Marcel Schneider am 24.11.17 um 11:15 Uhr (Zitieren)
Hallo liebe Lateiner,
hier eine Rätselnuss.
In einem alten Buch habe ich ein Bild des Theologen Veit Dietrich, latinisiert Vitus Theodorus, gefunden. Darunter ein elegisches Distichon:
Vite quod in terris animis das vivere vitam,
Aeternum vives vivide Vita Deo.
"Vitus, weil du auf Erden den Seelen das Leben gibst,
wirst du auf ewig Gott leben, lebendiger Vitus"
Link: http://portraits.hab.de/werk/4735/
Nun meine Frage:
im Pentameter müsste es ja Vite heißen, nur wäre das auslautende -e des Vokativs lang, passt also nicht. Der Dichter hat „Vita“ geschrieben, kann nur Nominativ sein, macht aber keinen Sinn, aber auf dem Bild erkennt man, dass es eindeutig „Vita“ heißt.
Hat der Dichter das elegische Distichon nicht hinbekommen?
filix am 24.11.17 um 13:58 Uhr, überarbeitet am 24.11.17 um 14:02 Uhr (Zitieren)

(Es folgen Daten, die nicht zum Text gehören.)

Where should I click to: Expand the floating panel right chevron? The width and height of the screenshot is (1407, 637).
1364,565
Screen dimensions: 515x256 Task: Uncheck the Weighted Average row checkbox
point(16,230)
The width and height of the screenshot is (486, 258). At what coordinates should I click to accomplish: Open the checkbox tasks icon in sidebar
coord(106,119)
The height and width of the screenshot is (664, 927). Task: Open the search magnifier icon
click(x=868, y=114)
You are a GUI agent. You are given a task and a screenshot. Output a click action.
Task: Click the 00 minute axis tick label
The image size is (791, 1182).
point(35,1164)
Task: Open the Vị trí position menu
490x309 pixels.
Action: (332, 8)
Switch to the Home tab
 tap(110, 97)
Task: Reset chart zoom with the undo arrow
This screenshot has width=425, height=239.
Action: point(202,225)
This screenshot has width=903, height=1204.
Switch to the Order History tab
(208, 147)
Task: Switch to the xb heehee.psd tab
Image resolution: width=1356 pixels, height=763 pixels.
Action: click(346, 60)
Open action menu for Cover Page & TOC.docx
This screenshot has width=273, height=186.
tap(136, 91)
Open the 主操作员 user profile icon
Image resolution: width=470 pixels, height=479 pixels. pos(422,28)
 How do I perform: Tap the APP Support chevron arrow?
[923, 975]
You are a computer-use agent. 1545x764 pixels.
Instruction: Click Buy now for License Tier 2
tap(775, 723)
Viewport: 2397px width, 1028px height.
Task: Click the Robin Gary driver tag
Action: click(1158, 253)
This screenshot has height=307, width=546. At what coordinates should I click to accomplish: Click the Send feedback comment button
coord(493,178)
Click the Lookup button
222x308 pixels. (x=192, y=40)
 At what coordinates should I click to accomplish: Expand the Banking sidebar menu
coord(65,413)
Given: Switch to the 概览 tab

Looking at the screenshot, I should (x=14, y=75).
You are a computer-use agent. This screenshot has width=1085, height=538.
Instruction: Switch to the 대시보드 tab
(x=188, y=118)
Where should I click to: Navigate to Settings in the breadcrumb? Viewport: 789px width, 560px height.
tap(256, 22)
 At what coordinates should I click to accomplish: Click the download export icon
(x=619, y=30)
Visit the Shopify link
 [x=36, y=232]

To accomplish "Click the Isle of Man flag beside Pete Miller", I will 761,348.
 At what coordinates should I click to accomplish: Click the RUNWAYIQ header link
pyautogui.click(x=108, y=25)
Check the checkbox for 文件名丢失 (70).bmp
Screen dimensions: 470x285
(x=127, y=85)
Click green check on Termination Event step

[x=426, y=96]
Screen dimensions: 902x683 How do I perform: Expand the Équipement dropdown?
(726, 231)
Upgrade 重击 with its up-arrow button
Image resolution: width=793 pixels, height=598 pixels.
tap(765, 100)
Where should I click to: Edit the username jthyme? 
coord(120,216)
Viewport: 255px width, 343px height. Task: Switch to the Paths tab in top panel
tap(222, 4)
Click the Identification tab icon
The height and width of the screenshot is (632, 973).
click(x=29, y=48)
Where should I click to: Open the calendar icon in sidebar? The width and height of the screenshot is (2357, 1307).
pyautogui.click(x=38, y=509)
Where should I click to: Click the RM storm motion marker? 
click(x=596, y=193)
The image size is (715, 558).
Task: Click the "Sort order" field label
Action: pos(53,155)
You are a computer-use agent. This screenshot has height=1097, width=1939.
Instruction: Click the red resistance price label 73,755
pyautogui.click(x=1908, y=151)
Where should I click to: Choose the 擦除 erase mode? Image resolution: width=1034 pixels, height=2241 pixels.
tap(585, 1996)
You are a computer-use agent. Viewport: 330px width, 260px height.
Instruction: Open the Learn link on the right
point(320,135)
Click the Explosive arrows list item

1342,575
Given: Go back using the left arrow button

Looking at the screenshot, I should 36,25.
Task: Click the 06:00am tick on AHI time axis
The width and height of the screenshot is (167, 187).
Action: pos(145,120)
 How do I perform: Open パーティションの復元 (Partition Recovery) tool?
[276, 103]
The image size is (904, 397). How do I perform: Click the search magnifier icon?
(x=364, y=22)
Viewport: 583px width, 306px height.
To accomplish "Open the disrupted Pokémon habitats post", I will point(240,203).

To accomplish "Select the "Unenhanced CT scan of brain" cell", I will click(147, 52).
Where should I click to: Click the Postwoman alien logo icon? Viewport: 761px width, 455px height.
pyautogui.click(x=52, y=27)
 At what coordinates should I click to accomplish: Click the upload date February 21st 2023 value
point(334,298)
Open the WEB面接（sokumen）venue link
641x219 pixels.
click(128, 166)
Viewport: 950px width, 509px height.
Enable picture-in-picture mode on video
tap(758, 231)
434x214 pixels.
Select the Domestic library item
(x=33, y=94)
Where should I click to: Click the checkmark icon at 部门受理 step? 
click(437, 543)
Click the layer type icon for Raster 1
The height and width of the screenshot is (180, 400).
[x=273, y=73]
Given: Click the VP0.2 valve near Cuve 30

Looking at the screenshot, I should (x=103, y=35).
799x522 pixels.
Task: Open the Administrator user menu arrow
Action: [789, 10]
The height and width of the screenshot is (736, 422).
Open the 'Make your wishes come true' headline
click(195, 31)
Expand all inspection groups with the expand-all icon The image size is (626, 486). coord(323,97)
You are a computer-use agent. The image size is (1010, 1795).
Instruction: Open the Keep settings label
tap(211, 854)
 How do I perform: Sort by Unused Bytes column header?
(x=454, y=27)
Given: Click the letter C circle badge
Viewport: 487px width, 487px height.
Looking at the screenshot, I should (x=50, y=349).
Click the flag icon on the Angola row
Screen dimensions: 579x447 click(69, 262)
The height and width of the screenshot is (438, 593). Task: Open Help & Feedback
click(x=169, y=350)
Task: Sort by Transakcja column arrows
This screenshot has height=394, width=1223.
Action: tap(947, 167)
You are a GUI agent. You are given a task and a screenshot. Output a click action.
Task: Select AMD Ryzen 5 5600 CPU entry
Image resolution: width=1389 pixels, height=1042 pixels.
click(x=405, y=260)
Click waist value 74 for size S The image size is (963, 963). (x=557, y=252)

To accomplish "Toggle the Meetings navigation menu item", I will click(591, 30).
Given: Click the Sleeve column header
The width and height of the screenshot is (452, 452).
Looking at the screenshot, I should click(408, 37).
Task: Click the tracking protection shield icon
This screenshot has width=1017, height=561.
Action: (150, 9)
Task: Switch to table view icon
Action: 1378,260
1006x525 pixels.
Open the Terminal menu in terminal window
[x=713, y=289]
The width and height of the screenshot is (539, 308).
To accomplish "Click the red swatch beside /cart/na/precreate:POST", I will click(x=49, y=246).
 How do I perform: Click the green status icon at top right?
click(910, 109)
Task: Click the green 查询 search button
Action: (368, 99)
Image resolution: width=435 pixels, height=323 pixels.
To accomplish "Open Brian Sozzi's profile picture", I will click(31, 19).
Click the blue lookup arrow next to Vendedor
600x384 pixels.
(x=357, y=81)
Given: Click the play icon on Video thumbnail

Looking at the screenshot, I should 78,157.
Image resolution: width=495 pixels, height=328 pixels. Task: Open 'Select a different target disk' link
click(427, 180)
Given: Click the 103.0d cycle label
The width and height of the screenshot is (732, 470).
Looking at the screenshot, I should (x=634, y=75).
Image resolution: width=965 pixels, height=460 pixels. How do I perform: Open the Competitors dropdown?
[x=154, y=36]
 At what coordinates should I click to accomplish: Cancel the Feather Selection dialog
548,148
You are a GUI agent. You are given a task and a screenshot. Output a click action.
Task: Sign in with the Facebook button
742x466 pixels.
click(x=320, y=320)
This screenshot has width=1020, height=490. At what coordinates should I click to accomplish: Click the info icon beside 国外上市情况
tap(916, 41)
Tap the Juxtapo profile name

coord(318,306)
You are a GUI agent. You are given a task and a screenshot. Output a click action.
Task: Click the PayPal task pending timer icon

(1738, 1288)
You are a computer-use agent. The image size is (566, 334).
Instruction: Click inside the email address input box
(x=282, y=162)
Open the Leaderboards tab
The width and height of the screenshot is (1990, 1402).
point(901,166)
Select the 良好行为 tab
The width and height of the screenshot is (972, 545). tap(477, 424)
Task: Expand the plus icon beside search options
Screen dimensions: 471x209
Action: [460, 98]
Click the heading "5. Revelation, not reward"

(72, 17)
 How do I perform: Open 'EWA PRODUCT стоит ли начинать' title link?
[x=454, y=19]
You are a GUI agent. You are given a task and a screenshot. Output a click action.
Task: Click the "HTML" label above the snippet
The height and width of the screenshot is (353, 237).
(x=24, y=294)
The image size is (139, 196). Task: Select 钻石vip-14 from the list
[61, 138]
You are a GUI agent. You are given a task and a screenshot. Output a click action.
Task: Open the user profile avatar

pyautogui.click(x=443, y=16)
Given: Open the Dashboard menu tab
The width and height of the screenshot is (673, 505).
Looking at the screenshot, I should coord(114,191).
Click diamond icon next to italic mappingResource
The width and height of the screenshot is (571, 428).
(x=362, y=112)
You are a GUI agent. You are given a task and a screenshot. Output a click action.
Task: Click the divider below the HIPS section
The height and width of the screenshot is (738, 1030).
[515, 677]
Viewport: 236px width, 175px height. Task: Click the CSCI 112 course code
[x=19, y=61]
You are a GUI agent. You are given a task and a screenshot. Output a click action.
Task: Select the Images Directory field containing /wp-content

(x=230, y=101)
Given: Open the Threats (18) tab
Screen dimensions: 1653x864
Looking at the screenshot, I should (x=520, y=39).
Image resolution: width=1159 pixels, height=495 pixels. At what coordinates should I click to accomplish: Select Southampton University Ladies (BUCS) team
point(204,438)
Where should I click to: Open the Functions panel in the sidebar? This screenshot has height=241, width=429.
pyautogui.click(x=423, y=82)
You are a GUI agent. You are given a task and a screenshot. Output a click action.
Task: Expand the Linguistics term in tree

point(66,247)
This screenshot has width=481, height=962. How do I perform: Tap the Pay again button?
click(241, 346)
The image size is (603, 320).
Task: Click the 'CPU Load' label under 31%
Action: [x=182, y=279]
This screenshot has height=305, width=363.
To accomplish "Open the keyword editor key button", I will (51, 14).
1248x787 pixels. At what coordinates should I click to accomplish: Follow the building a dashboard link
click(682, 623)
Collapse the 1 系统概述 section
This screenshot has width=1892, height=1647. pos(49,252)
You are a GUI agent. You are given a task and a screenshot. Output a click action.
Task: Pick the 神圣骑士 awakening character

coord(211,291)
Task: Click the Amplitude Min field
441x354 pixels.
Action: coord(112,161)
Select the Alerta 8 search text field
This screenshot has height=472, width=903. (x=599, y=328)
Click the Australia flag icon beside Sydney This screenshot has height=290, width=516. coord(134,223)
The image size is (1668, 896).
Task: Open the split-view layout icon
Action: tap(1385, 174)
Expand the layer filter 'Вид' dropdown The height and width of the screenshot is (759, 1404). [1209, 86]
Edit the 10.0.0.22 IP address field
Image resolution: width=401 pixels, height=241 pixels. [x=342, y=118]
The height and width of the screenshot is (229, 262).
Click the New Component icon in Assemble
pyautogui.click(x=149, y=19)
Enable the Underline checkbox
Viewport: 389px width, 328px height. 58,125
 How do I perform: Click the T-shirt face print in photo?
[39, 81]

Der humanistische Dichter winkt eher mit dem volksetymologischen Zaunpfahl, er nutzt also eine Ableitung des Namens Vitus, die sich z.B. in der Legenda aurea findet: Vitus a vita dicitur, um sie im Kontext passend als den eigentlichen Namen des ins ewige Leben Eingegangen zu enthüllen. Überdies wurden offensichtlich historisch bisweilen Vitalis, Vita und Vitus nebeneinander als Eigennamen verwendet: „In Ragusa galten Vitalis, Vita und Vitus als gleichbedeutend; ein Gataldi 1253–1286 führt alle drei Namen.“
Auch beim Portraitepigramm im Thread http://www.albertmartin.de/latein/forum/?view=36313#1 wird der im Namen steckende Begriff (Lampadius - lampas,-adis f.) genutzt, um auf den Träger anzuspielen. Die Verse sind zwar nur humanistische Gebrauchsdichtung, dennoch schiene mir die doppelte Verwendung des Vokativs „Vite“, ohne zusätzliche Bedeutung zu erzeugen, sehr kümmerlich.